-- PASSAGE SHOWN follows --

02 November 2010

The St. Petersburg HIV vaccine is being tested on the first volunteers

Who is on the HIV vaccination?
Olga Ostrovskaya, St. Petersburg Vedomosti, 02.11.2010

Today, the first phase of clinical trials of a DNA vaccine against HIV begins on the basis of the I. P. Pavlov St. Petersburg Medical University: within a month, 21 volunteers will be vaccinated with an experimental drug created within the walls of the St. Petersburg Biomedical Center and the State Research Institute of Especially Pure Biopreparations. By February, when this phase of testing is completed, scientists will receive the first data on the safety of their vaccine and its immunogenicity

Worldwide, work on an AIDS vaccine began more than 12 years ago – almost simultaneously, both the United States and Russia adopted special government programs. In our country, scientists from Moscow, St. Petersburg and Novosibirsk worked on the creation of the vaccine, and the project was led by St. Petersburg microbiologist Professor Andrey Petrovich Kozlov.

It is clear that the financing of the American program is not comparable with the Russian one, and no one was surprised that it was the American so-called candidate vaccines that were the first to enter the stage of human testing, which has been held in Thailand for the past few years.

Unfortunately, the effectiveness of these vaccine variants turned out to be low, no more than 30%. In addition, the American vaccine, no matter how effective it turns out to be in the future, is unlikely to be useful to Russians: HIV already has at least ten different subtypes, and subtype B is common in the USA, and in our country there is a completely different kind of virus, subtype A.

As you know, it is the incredible variability of the human immunodeficiency virus that is the biggest problem for the creators of the vaccine. This is probably why scientists came to the conclusion that vaccines based on the viral genome can be the most promising: the staff of the biomedical center, in order to develop their own version of the DNA vaccine, had to completely decode the genome (10 thousand pairs of nucleotides) of the same subtype A.

The volunteers for the tests were selected by the staff of the Pavlov St. Petersburg State Medical University, who have considerable experience in such studies: it was here a year ago that the swine flu vaccine was tested.

All participants in the tests are necessarily healthy people. The DNA vaccine should increase their immunity at the cellular level, but at the same time, antibodies to the virus, which are used today to determine human HIV infection, should not appear in the blood.

-- PASSAGE SHOWN concluded --

| WHAT IS NEEDED |
From the article on the St. Petersburg HIV vaccine, list every city whose scientists worked on creating the Russian vaccine.

-- SOURCE DATA follows --

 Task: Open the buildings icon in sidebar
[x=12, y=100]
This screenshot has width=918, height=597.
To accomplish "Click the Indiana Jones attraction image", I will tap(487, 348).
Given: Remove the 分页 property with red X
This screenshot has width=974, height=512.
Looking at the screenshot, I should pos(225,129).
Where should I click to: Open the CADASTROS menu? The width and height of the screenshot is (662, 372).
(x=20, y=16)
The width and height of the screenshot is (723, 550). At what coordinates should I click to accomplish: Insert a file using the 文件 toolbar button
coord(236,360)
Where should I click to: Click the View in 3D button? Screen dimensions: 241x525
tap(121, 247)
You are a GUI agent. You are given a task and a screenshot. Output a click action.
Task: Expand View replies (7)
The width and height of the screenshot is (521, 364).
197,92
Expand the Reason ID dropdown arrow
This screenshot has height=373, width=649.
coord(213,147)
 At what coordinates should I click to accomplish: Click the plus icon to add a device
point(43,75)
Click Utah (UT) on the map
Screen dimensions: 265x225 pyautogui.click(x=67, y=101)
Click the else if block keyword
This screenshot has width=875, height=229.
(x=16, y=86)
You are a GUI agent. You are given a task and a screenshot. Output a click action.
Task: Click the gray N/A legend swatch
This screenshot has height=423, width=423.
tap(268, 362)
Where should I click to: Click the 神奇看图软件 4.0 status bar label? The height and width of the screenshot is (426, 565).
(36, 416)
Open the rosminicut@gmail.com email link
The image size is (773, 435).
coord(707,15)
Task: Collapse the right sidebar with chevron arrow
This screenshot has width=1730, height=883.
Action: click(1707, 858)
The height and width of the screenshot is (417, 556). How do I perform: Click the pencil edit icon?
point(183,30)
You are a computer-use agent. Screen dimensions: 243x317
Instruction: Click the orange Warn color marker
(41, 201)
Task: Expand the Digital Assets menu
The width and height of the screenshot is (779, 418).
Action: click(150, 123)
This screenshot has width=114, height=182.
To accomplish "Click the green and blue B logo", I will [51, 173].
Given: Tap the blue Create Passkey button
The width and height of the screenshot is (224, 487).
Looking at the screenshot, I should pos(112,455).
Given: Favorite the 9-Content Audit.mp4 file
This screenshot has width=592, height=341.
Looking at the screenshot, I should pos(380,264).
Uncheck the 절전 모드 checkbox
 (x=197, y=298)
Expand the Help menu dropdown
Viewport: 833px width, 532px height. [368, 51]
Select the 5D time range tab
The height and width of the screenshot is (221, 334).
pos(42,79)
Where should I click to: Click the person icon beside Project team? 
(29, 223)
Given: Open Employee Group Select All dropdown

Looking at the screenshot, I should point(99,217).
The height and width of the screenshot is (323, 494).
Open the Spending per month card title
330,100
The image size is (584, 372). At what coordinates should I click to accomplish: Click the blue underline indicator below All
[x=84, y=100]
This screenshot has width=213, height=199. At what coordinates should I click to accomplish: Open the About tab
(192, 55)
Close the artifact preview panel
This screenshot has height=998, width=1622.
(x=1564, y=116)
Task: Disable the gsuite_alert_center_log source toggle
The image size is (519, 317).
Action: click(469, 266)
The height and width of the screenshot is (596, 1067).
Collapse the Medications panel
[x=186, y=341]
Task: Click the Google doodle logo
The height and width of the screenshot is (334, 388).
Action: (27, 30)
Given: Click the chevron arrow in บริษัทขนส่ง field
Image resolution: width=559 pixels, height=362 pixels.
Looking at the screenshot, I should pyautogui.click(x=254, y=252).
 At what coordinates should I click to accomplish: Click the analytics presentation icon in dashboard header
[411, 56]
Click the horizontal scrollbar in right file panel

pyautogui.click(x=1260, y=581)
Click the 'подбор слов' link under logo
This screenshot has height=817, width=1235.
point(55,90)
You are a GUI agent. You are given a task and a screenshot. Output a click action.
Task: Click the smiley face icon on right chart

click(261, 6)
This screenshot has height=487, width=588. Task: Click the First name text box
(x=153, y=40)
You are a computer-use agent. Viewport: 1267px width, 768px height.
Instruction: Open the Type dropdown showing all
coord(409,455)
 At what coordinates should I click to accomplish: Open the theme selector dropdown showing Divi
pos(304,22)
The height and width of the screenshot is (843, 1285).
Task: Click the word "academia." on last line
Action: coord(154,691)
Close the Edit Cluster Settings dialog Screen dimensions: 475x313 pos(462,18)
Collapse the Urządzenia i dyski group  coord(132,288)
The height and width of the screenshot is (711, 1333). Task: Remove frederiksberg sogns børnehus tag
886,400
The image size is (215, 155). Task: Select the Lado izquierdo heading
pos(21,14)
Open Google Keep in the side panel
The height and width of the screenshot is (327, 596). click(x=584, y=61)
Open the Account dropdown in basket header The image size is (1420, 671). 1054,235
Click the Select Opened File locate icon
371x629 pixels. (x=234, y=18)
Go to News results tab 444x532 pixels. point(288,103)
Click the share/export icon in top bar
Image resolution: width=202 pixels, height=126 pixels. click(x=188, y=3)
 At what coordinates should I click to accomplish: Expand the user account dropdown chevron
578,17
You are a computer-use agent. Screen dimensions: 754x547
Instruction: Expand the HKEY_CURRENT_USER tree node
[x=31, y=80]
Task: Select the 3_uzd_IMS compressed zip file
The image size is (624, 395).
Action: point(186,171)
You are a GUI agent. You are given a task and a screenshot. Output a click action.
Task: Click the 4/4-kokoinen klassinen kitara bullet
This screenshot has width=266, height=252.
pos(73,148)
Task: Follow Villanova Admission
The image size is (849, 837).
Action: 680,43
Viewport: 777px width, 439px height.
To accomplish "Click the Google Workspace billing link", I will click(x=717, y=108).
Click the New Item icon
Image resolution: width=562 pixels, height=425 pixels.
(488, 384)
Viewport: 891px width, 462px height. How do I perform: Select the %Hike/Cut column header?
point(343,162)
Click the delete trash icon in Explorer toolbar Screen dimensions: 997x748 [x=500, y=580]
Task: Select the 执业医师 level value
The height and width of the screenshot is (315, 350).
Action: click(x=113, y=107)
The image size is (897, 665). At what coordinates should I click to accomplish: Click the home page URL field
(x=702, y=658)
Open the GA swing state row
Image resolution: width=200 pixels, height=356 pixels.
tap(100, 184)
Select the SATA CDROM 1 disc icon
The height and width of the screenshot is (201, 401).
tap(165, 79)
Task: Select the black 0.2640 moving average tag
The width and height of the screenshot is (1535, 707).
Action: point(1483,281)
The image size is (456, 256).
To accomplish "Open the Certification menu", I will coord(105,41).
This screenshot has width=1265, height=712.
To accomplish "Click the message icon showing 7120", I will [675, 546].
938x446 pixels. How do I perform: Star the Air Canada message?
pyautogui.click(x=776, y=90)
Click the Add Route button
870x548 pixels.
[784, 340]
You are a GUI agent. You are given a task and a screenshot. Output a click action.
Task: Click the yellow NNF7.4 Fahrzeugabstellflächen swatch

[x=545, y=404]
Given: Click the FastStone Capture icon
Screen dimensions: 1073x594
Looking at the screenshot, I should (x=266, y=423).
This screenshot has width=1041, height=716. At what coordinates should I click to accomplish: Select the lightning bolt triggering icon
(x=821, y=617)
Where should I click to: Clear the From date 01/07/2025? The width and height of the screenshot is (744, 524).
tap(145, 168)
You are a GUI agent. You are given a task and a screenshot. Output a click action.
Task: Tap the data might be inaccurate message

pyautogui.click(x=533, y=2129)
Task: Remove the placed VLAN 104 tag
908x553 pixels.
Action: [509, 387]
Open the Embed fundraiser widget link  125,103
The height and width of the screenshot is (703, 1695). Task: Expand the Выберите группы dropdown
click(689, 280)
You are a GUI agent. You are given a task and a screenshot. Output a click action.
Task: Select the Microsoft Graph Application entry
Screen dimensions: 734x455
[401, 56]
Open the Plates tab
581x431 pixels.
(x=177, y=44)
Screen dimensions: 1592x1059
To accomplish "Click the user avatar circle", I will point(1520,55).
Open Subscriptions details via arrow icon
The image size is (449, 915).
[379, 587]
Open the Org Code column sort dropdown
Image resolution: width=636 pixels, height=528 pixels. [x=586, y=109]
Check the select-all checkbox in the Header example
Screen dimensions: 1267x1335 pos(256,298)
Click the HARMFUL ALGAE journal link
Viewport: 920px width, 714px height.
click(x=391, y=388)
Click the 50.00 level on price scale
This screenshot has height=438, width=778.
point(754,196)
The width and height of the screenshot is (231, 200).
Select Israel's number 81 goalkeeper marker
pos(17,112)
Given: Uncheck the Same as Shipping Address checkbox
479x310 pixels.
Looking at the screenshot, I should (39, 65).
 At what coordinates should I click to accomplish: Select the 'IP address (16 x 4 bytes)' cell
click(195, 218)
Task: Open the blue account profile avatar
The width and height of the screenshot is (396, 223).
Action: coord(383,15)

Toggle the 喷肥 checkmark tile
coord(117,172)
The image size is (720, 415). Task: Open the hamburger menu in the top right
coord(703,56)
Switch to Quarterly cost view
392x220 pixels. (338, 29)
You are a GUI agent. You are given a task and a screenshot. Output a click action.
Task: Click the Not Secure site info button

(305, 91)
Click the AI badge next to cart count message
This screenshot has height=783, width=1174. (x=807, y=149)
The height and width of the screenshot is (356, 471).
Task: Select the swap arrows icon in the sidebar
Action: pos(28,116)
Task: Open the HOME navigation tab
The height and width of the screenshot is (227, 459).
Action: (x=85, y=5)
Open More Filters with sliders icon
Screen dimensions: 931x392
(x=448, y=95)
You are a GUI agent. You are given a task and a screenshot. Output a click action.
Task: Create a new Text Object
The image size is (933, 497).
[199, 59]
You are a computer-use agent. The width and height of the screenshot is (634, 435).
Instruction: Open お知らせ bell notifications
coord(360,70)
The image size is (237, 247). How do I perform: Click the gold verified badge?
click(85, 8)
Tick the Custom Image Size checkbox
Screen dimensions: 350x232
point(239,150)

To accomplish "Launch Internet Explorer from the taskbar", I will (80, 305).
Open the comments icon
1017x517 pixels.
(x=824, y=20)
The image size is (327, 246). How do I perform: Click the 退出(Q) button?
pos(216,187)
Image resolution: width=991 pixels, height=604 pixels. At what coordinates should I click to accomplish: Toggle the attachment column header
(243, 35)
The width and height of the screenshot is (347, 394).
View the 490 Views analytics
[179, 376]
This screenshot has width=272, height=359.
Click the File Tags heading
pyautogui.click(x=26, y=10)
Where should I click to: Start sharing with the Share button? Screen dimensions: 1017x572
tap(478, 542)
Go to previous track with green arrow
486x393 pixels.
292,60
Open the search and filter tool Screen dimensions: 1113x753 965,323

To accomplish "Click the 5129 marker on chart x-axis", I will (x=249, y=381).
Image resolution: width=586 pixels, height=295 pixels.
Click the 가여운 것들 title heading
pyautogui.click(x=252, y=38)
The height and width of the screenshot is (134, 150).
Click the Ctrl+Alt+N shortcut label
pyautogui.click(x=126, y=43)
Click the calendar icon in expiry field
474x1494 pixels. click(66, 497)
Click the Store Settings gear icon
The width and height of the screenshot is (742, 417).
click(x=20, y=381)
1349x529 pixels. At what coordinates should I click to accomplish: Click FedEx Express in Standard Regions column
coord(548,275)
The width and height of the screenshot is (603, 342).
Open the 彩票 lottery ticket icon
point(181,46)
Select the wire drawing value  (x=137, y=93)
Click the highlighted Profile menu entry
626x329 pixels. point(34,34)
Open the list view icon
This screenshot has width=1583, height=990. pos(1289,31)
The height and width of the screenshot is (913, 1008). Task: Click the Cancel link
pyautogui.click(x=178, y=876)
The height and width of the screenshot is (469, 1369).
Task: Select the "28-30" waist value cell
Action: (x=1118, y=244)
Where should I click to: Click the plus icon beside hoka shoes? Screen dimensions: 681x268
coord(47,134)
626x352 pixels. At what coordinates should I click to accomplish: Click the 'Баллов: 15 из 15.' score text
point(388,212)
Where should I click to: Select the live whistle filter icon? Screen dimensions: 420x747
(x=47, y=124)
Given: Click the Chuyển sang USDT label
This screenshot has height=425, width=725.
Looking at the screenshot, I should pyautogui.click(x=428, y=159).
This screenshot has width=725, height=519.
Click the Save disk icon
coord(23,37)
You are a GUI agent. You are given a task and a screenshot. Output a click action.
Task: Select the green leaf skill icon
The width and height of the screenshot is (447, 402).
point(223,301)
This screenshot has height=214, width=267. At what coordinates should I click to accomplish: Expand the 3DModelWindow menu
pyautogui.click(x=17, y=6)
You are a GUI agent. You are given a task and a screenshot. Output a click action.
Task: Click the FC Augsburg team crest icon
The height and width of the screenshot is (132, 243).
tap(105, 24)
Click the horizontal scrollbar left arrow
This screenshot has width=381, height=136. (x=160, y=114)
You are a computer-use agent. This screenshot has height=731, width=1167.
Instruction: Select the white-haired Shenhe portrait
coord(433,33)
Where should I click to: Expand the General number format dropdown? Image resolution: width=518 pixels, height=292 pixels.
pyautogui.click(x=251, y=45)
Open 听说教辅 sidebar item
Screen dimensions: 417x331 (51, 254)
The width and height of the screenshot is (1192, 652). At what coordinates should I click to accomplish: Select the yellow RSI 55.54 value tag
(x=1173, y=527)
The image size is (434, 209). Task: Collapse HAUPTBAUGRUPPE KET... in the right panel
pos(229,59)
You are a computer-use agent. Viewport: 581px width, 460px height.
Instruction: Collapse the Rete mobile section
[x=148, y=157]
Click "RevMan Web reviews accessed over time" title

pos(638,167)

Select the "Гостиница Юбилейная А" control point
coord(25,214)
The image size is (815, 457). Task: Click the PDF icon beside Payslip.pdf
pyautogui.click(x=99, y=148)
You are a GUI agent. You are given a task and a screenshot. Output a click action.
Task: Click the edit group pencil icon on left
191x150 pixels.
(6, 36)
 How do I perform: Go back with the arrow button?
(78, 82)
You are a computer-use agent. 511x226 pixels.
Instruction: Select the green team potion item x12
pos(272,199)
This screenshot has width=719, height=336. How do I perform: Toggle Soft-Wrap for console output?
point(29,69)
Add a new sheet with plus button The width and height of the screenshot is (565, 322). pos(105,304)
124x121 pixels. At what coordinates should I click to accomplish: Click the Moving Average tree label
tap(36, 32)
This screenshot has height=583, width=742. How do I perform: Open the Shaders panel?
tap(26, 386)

-- SOURCE DATA concluded --

| EXERCISE OUTPUT |
Moscow, St. Petersburg, Novosibirsk